PROVIDED RECORDS section start

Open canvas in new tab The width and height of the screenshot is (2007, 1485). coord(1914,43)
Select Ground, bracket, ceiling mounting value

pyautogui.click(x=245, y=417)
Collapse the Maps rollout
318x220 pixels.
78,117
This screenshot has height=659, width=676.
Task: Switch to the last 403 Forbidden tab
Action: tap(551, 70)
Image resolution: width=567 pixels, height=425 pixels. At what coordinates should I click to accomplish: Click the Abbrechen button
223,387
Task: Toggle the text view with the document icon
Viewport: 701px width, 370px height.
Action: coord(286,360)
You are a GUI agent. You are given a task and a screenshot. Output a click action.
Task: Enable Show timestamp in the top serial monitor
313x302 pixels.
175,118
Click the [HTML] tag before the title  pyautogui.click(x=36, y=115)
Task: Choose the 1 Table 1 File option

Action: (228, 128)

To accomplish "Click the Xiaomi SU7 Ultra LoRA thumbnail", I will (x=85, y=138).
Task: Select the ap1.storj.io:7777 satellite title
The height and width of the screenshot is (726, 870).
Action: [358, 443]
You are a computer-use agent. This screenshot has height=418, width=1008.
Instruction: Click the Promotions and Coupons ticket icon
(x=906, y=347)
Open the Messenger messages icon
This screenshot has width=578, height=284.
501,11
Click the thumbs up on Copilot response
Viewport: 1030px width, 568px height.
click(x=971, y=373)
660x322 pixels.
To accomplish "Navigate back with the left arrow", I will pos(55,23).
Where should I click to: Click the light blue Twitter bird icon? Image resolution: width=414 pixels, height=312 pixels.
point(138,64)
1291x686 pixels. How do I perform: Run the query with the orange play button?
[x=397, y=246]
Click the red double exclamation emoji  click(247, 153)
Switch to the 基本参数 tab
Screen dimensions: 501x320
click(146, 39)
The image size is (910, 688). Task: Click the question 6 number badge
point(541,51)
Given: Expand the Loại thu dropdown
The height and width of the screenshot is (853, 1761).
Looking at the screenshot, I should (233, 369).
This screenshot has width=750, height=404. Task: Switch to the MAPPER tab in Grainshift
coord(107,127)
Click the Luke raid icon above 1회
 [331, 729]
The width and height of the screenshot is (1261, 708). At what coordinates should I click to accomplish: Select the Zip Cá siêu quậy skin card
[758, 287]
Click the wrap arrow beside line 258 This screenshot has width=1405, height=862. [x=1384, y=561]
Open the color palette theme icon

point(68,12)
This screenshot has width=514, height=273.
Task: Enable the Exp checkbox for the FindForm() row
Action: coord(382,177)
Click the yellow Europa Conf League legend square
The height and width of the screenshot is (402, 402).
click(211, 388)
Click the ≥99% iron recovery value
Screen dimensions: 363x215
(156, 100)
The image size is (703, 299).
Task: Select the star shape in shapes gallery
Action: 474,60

PROVIDED RECORDS section end

* [WHAT THE TASK ASKS]: Reproduce the listing word for word from its first line up to and including the line with "Task: Toggle the". Give no other lines.

* [TASK RESPONSE]:
Open canvas in new tab The width and height of the screenshot is (2007, 1485). coord(1914,43)
Select Ground, bracket, ceiling mounting value

pyautogui.click(x=245, y=417)
Collapse the Maps rollout
318x220 pixels.
78,117
This screenshot has height=659, width=676.
Task: Switch to the last 403 Forbidden tab
Action: tap(551, 70)
Image resolution: width=567 pixels, height=425 pixels. At what coordinates should I click to accomplish: Click the Abbrechen button
223,387
Task: Toggle the text view with the document icon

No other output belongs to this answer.